Can Crowd-Sourcing Drive Mobile for the Super Bowl and Onward?
Viewership of the Super Bowl is practically a given. Nielsen last year reported 111.3 million tuned in to watch the New York Giants spoil it for the New England Patriots again. That number was good enough to beat  the 2011 Super Bowl, which pulled in 111 million. With this year’s matchup, pitting Harbaugh brother against Harbaugh brother, there’s not much reason to expect that number to go anywhere but up again this year.
Some will come for the ads. Ad Age reports  that CBS has nearly sold out its ad slots for its Feb. 3 broadcast of the Super Bowl, with buyers saying that 30 seconds is going for an average of $3.75 million.
Some will come for the Halftime Show, for which sponsor Pepsi has brought in Beyonce. And some will even show up to see some football.
But before the first notes of the “National Anthem” start bouncing off the rafters of Mercedez-Benz Superdome in New Orleans, a number of advertisers will have spent weeks online drumming up interest in the games through crowd-sourcing.
“Crowd-sourcing can be really good for large brands,” said Corey Christiansen, social media strategist at Metia, referring to Doritos. “It’s actually very cost effective for them to put something out there where they can have people submit and then they get a lot more earned media before and after the game.”
Doritos again ran its “Crash the Super Bowl” campaign online, in which it gets fans to vote via Facebook for consumer-submitted spots. Doritos will give one of its two 30-second spots this year to the winner—the current leader features a goat unleashing a peculiarly human scream—and the other will go to a submission of the company’s choice. “Crash the Super Bowl” is entering its seventh year and the results have been remarkable. Ad tracking company AceMetrix awarded  the Cool Ranch company the highest AceScore—which measures consumer impact—among all ads aired during both the 2011 and 2012 Super Bowls.

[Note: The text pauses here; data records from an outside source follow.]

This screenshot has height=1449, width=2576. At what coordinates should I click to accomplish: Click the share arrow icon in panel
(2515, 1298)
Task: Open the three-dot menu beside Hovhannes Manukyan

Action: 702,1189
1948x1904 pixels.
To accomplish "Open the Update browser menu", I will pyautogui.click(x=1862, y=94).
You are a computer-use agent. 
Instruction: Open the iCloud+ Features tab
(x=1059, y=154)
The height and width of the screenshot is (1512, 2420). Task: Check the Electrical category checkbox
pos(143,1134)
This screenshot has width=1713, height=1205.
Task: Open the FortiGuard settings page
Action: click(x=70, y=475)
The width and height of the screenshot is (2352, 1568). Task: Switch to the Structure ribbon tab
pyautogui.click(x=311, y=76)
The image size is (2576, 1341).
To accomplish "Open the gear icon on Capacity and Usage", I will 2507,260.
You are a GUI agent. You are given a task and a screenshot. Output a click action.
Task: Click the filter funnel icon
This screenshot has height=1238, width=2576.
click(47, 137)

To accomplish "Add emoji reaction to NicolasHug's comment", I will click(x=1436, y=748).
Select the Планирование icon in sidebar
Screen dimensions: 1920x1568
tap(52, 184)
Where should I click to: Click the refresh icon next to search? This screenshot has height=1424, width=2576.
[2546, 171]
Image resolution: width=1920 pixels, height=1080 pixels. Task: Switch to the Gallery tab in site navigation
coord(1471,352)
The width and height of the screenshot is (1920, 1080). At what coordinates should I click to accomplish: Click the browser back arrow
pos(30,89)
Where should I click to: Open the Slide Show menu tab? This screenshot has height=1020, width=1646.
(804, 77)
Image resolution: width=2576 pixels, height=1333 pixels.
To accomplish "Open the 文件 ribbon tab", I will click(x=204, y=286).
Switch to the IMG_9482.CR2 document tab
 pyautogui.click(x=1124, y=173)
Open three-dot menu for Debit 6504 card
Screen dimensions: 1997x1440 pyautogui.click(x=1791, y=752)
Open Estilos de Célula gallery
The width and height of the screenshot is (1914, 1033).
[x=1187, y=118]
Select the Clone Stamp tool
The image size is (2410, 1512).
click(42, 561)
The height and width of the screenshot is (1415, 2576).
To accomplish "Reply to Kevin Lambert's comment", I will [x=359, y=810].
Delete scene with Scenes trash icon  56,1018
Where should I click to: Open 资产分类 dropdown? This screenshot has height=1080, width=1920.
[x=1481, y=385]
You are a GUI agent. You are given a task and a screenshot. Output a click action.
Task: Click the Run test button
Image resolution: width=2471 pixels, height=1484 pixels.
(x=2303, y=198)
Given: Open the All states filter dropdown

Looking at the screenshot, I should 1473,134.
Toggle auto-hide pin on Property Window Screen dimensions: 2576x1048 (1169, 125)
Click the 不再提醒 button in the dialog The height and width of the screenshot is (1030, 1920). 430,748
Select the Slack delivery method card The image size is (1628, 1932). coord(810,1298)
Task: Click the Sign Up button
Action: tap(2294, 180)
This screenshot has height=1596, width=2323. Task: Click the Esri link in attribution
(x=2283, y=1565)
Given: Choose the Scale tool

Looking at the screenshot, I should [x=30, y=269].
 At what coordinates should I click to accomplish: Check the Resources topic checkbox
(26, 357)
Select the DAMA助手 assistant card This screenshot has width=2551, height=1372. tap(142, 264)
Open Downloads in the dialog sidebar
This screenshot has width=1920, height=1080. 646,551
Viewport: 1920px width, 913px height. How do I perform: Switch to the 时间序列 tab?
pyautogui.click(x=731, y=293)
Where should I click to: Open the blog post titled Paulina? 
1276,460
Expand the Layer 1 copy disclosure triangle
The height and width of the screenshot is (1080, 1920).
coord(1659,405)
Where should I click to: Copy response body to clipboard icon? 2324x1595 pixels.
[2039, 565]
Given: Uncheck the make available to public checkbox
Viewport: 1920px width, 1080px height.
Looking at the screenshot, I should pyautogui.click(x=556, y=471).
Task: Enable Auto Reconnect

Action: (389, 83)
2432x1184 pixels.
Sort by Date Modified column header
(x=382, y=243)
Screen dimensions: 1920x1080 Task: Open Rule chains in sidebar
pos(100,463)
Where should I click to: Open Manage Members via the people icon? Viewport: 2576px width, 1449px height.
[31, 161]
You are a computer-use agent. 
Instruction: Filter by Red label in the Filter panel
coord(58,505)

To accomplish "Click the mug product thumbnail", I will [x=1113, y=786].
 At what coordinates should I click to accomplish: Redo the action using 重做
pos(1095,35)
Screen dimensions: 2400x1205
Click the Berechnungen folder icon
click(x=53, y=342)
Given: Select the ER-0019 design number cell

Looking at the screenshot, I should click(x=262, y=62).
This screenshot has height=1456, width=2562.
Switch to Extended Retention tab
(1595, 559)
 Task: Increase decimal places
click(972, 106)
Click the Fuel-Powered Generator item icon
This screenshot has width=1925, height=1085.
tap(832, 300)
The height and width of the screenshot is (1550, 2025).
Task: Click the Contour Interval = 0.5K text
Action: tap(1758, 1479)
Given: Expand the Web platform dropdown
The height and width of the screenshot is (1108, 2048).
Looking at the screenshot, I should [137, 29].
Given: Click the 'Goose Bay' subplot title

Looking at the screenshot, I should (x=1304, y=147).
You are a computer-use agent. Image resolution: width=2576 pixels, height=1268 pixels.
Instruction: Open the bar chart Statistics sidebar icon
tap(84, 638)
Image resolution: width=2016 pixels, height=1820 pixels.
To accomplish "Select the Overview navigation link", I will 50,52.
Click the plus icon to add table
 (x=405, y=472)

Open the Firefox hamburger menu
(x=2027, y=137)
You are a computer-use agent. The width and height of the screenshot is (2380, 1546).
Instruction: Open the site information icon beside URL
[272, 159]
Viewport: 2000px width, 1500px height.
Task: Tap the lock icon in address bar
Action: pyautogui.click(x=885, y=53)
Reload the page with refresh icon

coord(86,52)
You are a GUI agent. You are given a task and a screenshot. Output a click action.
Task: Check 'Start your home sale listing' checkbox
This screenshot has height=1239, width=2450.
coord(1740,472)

Christiansen noted that the online voting aspect of the campaign lent itself well to mobile traffic. Similarly, Audi let fans vote through its YouTube channel to pick the ending of its Super Bowl spot. Ford Motors, through its efforts to rebrand Lincoln, launched a campaign with help from Jimmy Fallon, to collect weird road trip stories via Twitter and use five of them in the brand’s Super Bowl ad.
Crowd-sourcing can obviously be done over any internet connection, but going through mobile-optimized social media platforms like Facebook, YouTube and Twitter increases the chances participants will vote and contribute using a mobile device. Considering the success  of Instagram alone as an indicator of the popularity of mobile photo sharing, Pepsi’s online campaign to crowd-source the Halftime Show likely drove plenty of mobile traffic.
“Pepsi has already had 80,000 people send in photos,” Christiansen said. “I think that’s a huge success for them even before the game.”
Pepsi invited fans to submit photos (the deadline was Jan. 21), via the company’s web and mobile sites, of them engaging in activities ranging from tapping their feet to throwing confetti, with the promise that some would be used in the show’s introduction.
Whether directly or indirectly all this pre-game promotion will undoubtedly drive some mobile interaction with the Super Bowl well before the opening kick-off.
While Jeff Hasen, chief marketing officer at Hipcricket, sees the value these crowd-sourcing techniques will create with mobile interactions before the game, he’s keeping his eye on game day and days following.
“I think that crowd-sourcing is good because it builds excitement and anticipation for the spots,” Hasen said. “But to me, from a mobile perspective, it’s not so much the before as it’s the during and the after.”
“When it comes to the Super Bowl, what you’re looking to do is to attract as many people as possible. Some of the inclusive mobile products and services are the ones that are going to have the ability to get the Tuesday and Wednesday interactions with the viewer.”
Beyond the watercooler discussion Monday and extended interaction through platforms like USA Today’s Ad Meter , the democratic efforts of brands like Doritos and Audi won’t live past the voting deadline either online or through mobile since the crowd’s participation essentially ends once a winner is chosen. But crowd-sourcing approaches like Pepsi’s and Lincoln’s appear to have more sustainability that could transfer to any brand and provide interaction, some of it mobile, with consumers without the need for tying in with a big TV event like the Super Bowl.